### PROBLEM TO WORK ON
Set the data down once more, exactly as it is written.

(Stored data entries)
■ ■ ■ ■

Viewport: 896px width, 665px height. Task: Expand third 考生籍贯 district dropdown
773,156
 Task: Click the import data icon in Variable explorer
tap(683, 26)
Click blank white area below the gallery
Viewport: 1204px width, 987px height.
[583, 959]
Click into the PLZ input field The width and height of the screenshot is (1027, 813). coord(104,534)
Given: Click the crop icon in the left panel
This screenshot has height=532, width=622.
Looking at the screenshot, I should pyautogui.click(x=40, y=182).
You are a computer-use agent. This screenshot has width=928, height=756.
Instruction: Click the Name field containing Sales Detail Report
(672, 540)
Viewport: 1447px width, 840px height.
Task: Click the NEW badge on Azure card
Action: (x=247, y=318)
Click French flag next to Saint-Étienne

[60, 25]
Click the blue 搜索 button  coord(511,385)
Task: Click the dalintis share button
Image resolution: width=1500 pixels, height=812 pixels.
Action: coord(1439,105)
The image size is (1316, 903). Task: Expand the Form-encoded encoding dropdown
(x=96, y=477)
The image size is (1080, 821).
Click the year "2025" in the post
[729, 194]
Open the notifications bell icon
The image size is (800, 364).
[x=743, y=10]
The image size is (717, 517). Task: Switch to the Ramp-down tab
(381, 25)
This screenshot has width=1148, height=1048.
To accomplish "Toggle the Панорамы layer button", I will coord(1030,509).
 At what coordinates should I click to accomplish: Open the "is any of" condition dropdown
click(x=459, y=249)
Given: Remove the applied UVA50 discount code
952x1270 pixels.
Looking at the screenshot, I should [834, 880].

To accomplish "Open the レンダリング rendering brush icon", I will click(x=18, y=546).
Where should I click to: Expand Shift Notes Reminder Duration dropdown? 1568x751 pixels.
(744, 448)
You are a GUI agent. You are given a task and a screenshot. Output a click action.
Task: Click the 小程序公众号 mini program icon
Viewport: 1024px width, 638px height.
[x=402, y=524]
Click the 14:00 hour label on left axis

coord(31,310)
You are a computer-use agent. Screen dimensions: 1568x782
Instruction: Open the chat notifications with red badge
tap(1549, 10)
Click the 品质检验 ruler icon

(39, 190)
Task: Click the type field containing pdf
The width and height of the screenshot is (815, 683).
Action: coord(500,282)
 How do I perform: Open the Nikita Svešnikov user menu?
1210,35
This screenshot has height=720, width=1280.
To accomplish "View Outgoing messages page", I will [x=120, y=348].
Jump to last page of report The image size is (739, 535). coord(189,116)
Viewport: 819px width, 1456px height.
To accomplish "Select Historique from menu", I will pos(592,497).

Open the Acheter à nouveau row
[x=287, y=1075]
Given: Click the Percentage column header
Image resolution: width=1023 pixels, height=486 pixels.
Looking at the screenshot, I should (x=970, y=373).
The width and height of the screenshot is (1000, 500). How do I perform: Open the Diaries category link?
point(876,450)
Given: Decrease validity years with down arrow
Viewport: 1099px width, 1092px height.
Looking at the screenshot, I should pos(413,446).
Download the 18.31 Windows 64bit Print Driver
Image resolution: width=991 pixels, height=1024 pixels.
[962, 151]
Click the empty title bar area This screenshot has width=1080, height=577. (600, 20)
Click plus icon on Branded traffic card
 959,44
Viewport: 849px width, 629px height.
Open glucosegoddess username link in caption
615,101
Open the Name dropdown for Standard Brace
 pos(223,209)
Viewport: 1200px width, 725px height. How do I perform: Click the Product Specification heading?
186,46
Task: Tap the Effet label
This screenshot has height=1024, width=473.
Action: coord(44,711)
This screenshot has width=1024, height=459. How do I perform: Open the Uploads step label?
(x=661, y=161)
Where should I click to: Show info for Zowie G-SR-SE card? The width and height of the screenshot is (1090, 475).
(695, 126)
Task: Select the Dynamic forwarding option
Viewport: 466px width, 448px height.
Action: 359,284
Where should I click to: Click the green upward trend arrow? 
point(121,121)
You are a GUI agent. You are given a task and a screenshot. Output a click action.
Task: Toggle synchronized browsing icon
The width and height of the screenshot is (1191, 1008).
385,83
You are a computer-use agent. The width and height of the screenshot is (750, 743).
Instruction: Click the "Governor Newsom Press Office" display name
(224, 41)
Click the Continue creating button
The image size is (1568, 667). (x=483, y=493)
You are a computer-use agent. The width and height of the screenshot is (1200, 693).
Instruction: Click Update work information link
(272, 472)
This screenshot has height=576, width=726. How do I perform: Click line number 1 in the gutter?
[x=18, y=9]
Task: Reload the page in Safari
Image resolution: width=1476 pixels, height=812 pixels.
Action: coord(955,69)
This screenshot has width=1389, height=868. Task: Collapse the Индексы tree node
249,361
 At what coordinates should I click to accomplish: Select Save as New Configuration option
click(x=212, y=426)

■ ■ ■ ■

### ANSWER SECTION
Viewport: 896px width, 665px height. Task: Expand third 考生籍贯 district dropdown
773,156
 Task: Click the import data icon in Variable explorer
tap(683, 26)
Click blank white area below the gallery
Viewport: 1204px width, 987px height.
[583, 959]
Click into the PLZ input field The width and height of the screenshot is (1027, 813). coord(104,534)
Given: Click the crop icon in the left panel
This screenshot has height=532, width=622.
Looking at the screenshot, I should pyautogui.click(x=40, y=182).
You are a computer-use agent. This screenshot has width=928, height=756.
Instruction: Click the Name field containing Sales Detail Report
(672, 540)
Viewport: 1447px width, 840px height.
Task: Click the NEW badge on Azure card
Action: (x=247, y=318)
Click French flag next to Saint-Étienne

[60, 25]
Click the blue 搜索 button  coord(511,385)
Task: Click the dalintis share button
Image resolution: width=1500 pixels, height=812 pixels.
Action: coord(1439,105)
The image size is (1316, 903). Task: Expand the Form-encoded encoding dropdown
(x=96, y=477)
The image size is (1080, 821).
Click the year "2025" in the post
[729, 194]
Open the notifications bell icon
The image size is (800, 364).
[x=743, y=10]
The image size is (717, 517). Task: Switch to the Ramp-down tab
(381, 25)
This screenshot has width=1148, height=1048.
To accomplish "Toggle the Панорамы layer button", I will coord(1030,509).
 At what coordinates should I click to accomplish: Open the "is any of" condition dropdown
click(x=459, y=249)
Given: Remove the applied UVA50 discount code
952x1270 pixels.
Looking at the screenshot, I should [834, 880].

To accomplish "Open the レンダリング rendering brush icon", I will click(x=18, y=546).
Where should I click to: Expand Shift Notes Reminder Duration dropdown? 1568x751 pixels.
(744, 448)
You are a GUI agent. You are given a task and a screenshot. Output a click action.
Task: Click the 小程序公众号 mini program icon
Viewport: 1024px width, 638px height.
[x=402, y=524]
Click the 14:00 hour label on left axis

coord(31,310)
You are a computer-use agent. Screen dimensions: 1568x782
Instruction: Open the chat notifications with red badge
tap(1549, 10)
Click the 品质检验 ruler icon

(39, 190)
Task: Click the type field containing pdf
The width and height of the screenshot is (815, 683).
Action: coord(500,282)
 How do I perform: Open the Nikita Svešnikov user menu?
1210,35
This screenshot has height=720, width=1280.
To accomplish "View Outgoing messages page", I will [x=120, y=348].
Jump to last page of report The image size is (739, 535). coord(189,116)
Viewport: 819px width, 1456px height.
To accomplish "Select Historique from menu", I will pos(592,497).

Open the Acheter à nouveau row
[x=287, y=1075]
Given: Click the Percentage column header
Image resolution: width=1023 pixels, height=486 pixels.
Looking at the screenshot, I should (x=970, y=373).
The width and height of the screenshot is (1000, 500). How do I perform: Open the Diaries category link?
point(876,450)
Given: Decrease validity years with down arrow
Viewport: 1099px width, 1092px height.
Looking at the screenshot, I should pos(413,446).
Download the 18.31 Windows 64bit Print Driver
Image resolution: width=991 pixels, height=1024 pixels.
[962, 151]
Click the empty title bar area This screenshot has width=1080, height=577. (600, 20)
Click plus icon on Branded traffic card
 959,44
Viewport: 849px width, 629px height.
Open glucosegoddess username link in caption
615,101
Open the Name dropdown for Standard Brace
 pos(223,209)
Viewport: 1200px width, 725px height. How do I perform: Click the Product Specification heading?
186,46
Task: Tap the Effet label
This screenshot has height=1024, width=473.
Action: coord(44,711)
This screenshot has width=1024, height=459. How do I perform: Open the Uploads step label?
(x=661, y=161)
Where should I click to: Show info for Zowie G-SR-SE card? The width and height of the screenshot is (1090, 475).
(695, 126)
Task: Select the Dynamic forwarding option
Viewport: 466px width, 448px height.
Action: 359,284
Where should I click to: Click the green upward trend arrow? 
point(121,121)
You are a GUI agent. You are given a task and a screenshot. Output a click action.
Task: Toggle synchronized browsing icon
The width and height of the screenshot is (1191, 1008).
385,83
You are a computer-use agent. The width and height of the screenshot is (750, 743).
Instruction: Click the "Governor Newsom Press Office" display name
(224, 41)
Click the Continue creating button
The image size is (1568, 667). (x=483, y=493)
You are a computer-use agent. The width and height of the screenshot is (1200, 693).
Instruction: Click Update work information link
(272, 472)
This screenshot has height=576, width=726. How do I perform: Click line number 1 in the gutter?
[x=18, y=9]
Task: Reload the page in Safari
Image resolution: width=1476 pixels, height=812 pixels.
Action: coord(955,69)
This screenshot has width=1389, height=868. Task: Collapse the Индексы tree node
249,361
 At what coordinates should I click to accomplish: Select Save as New Configuration option
click(x=212, y=426)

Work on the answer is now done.